El segundo paradigma parte de que el ser
humano es el ápice de la evolución y todas las cosas están a su disposición
para dominarlas y poder usarlas como bien le plazca. Olvida que para surgir
necesitó de todos los factores naturales anteriores a él. El ser humano se
juntó a lo que ya existía, no se colocó por encima.
Las dos posiciones tienen representantes
en todos los siglos, con comportamientos muy diferentes entre sí. La primera
posición encuentra sus mejores representantes en Oriente, con el budismo y en
las religiones de la India. Entre nosotros, además de Bentham, Schopenhauer y
Schweitzer, su mayor impulsor fue Francisco de Asís, considerado por el Papa
Francisco en su encíclica “Sobre el cuidado de la Casa Común” como alguien «que
vivía una maravillosa armonía con Dios, con los otros, con la naturaleza y
consigo mismo… ejemplo de una ecología integral» (n. 10). Pero este
comportamiento tierno y fraterno de fusión con la naturaleza no fue el que
prevaleció.
El segundo paradigma, el ser humano “maestro
y propietario de la naturaleza”, al decir de Descartes, se hizo hegemónico. Ve
la naturaleza desde afuera, no sintiéndose parte de ella sino su señor. Está en
la raíz del antropocentrismo moderno. El ser humano dominó la naturaleza,
sometió pueblos y explotó todos los recursos posibles de la Tierra, hasta el
punto de alcanzar hoy una situación crítica de falta de sostenibilidad. Sus
representantes son los padres fundadores del paradigma moderno como Newton,
Francis Bacon y otros, así como el industrialismo contemporáneo que trata la
naturaleza como una mera exposición de recursos con vistas al enriquecimiento.
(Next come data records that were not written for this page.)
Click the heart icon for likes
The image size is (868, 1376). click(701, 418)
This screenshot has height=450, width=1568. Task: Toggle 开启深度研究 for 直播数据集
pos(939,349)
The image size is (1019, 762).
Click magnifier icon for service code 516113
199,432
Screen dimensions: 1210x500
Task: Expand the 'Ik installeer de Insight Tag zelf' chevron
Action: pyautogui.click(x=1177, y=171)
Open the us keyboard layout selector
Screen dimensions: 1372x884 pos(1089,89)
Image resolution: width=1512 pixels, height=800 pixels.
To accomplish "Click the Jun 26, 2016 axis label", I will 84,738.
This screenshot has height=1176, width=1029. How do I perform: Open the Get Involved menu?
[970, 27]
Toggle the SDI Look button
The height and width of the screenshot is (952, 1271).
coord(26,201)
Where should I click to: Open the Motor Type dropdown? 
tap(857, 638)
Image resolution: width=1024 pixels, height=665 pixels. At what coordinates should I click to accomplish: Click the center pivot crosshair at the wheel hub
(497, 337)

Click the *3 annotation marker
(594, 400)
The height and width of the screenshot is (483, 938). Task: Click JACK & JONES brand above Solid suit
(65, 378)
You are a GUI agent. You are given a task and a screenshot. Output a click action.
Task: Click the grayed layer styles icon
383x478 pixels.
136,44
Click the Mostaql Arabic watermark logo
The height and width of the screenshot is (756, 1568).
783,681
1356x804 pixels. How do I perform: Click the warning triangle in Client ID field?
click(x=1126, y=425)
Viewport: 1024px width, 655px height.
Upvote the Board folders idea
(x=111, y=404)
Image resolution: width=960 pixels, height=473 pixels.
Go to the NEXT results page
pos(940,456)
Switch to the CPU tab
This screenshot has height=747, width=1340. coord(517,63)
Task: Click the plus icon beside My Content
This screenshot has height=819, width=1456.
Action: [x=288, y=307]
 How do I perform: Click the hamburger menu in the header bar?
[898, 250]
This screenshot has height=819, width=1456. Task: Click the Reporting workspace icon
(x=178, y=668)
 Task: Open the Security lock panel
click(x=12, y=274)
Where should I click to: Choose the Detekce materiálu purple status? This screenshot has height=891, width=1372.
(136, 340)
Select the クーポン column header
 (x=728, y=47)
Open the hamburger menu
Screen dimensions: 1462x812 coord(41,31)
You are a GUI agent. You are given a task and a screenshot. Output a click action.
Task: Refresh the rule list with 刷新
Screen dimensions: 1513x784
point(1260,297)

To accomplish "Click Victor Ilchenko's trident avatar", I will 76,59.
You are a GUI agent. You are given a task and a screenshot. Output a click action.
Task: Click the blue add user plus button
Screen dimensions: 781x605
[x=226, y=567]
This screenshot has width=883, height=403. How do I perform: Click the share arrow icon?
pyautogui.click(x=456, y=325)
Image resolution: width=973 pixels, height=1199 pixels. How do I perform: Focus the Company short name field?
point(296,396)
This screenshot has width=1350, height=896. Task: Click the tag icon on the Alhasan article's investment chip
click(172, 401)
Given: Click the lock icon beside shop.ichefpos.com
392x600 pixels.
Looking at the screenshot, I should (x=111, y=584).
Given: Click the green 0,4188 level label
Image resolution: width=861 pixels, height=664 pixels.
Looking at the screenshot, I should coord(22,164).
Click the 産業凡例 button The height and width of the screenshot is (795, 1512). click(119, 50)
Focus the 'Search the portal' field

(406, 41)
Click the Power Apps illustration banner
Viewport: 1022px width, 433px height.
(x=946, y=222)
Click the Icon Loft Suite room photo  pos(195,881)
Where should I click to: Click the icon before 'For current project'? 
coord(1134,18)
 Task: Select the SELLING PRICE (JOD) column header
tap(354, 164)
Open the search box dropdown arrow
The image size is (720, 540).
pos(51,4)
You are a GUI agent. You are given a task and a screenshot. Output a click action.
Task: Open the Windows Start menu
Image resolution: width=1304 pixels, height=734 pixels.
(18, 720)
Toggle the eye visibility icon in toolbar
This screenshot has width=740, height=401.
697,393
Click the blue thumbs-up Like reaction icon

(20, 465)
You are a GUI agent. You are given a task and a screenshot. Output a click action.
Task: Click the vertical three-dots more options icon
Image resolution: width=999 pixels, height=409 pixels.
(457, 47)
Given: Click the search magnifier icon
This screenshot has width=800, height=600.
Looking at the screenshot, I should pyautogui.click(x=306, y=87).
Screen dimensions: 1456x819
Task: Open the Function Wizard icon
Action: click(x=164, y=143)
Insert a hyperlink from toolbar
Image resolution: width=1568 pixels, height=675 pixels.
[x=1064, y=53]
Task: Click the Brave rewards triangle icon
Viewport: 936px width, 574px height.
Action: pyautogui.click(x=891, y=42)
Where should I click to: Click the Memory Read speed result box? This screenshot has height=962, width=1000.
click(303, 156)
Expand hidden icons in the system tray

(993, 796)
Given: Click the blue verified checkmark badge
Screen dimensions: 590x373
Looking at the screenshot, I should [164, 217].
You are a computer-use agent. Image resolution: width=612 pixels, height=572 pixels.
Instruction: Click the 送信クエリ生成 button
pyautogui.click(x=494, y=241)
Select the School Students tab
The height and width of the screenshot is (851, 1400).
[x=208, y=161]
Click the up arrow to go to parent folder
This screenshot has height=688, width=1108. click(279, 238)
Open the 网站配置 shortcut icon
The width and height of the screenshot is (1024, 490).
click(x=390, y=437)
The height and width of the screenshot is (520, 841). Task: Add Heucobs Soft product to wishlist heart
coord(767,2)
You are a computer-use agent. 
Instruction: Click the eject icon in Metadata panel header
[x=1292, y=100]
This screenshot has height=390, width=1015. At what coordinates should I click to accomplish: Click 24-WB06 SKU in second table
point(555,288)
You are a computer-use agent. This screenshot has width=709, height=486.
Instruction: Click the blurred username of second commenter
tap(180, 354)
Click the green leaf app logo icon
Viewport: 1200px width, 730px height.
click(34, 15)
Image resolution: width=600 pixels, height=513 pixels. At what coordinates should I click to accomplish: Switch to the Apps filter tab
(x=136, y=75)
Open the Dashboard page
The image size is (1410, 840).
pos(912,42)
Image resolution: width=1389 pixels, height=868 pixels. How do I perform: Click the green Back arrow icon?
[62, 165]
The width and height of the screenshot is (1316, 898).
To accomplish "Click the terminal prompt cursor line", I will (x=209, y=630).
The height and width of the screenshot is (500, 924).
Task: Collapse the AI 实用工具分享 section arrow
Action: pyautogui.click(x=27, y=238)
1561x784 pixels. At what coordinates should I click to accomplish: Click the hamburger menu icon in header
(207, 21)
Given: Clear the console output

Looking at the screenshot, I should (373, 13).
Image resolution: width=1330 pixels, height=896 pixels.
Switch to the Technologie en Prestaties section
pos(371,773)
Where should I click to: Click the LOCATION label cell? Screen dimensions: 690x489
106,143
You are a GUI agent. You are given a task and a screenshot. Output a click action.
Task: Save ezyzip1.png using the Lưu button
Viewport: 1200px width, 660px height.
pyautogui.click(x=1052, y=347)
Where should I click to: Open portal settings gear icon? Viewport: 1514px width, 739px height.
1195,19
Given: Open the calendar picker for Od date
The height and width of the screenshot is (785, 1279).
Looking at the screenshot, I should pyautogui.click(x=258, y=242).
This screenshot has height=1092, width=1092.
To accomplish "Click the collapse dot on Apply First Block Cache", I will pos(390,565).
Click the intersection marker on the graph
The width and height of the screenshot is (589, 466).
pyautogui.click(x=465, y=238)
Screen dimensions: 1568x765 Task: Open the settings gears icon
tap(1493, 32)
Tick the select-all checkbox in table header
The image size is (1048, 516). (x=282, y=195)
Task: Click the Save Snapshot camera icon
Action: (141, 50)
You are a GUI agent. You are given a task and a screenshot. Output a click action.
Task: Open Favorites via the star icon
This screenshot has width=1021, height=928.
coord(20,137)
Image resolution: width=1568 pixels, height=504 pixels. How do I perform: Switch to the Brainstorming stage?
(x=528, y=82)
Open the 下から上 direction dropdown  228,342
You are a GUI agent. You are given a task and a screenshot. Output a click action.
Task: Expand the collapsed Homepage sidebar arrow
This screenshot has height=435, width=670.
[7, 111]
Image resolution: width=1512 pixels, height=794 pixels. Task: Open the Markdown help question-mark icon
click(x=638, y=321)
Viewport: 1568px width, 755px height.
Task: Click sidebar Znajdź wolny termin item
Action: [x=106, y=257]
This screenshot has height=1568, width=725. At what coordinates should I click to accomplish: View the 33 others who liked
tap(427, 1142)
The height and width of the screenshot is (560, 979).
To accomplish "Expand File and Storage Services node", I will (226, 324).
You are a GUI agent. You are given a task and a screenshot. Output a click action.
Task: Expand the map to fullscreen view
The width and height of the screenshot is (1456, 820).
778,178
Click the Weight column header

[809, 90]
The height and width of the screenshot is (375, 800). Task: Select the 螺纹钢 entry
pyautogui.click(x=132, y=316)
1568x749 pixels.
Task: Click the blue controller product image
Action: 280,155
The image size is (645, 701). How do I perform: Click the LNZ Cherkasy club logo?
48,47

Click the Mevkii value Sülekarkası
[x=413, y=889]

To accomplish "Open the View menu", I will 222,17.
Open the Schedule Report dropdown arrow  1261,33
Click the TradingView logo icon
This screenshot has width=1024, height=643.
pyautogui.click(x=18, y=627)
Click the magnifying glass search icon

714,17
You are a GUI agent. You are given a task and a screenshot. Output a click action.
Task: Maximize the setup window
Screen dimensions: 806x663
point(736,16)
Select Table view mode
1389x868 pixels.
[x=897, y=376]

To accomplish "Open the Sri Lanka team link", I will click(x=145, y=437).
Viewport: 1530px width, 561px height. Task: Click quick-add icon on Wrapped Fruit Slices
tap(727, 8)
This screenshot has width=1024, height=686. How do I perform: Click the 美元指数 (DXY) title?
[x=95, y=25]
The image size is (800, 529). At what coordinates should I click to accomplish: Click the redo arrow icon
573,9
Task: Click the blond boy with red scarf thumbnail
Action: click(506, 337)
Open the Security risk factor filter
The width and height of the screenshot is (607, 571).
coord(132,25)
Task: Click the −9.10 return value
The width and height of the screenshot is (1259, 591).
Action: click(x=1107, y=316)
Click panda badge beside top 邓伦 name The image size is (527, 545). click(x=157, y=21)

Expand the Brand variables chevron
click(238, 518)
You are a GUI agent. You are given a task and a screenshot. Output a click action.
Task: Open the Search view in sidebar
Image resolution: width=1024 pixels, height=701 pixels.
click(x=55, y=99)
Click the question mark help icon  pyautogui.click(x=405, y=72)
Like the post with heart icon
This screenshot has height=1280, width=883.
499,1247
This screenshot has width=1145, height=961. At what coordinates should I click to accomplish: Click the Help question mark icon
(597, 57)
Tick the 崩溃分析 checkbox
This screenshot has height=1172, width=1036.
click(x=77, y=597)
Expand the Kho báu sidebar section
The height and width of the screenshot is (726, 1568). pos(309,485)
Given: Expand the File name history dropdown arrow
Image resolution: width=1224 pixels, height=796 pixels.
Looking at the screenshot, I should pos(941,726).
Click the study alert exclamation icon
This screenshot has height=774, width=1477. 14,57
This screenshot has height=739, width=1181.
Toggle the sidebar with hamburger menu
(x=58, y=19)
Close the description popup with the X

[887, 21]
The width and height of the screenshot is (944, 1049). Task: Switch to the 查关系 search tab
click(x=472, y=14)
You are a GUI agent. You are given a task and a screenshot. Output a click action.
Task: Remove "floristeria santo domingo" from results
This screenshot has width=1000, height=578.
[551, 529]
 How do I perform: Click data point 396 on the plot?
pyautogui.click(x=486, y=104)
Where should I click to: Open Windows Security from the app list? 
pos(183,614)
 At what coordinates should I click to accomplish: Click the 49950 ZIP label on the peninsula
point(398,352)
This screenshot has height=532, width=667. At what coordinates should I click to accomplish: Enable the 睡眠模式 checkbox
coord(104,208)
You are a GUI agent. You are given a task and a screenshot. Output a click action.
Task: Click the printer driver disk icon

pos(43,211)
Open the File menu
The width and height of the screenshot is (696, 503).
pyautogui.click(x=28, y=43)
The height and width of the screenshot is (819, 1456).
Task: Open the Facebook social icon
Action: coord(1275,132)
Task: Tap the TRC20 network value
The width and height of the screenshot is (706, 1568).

El primer paradigma –el ser humano es
parte de la naturaleza– vive una relación fraterna y amigable con todos los
seres. Se debe ampliar el principio kantiano: no sólo el ser humano es un fin
en sí mismo, sino igualmente todos los vivientes y por eso deben ser
respetados. Hay un dato científico que favorece esta posición. Al
descodificarse el código genético por Drick y Dawson en los años 50 del siglo
pasado, se verificó que todos los seres vivos, desde la ameba más originaria,
pasando por las grandes selvas y por los dinosaurios y llegando hasta nosotros
los humanos, poseemos el mismo código genético de base: los 20 aminoácidos y
las cuatro bases fosfatadas. Esto llevó a la Carta de la Tierra, uno de los
principales documentos de la UNESCO sobre la ecología moderna, a afirmar que
«tenemos un espíritu de parentesco con toda la vida» (Preámbulo).
El Papa
Francisco es más enfático: «caminamos juntos como hermanos y hermanas y un lazo
nos une con tierno afecto al hermano sol, a la hermana luna, al hermano río y a
la Madre Tierra» (n. 92). Desde esta perspectiva, todos los seres, en la medida
en que son nuestros primos y hermanos/as y poseen su nivel de sensibilidad e
inteligencia, son portadores de dignidad y de derechos. Si la Madre Tierra goza
de derechos, como afirmó la ONU, ellos, como partes vivas de la Tierra,
participan de estos derechos.
El segundo paradigma –el ser humano señor
de la naturaleza– tiene una relación de uso con los demás seres y los animales.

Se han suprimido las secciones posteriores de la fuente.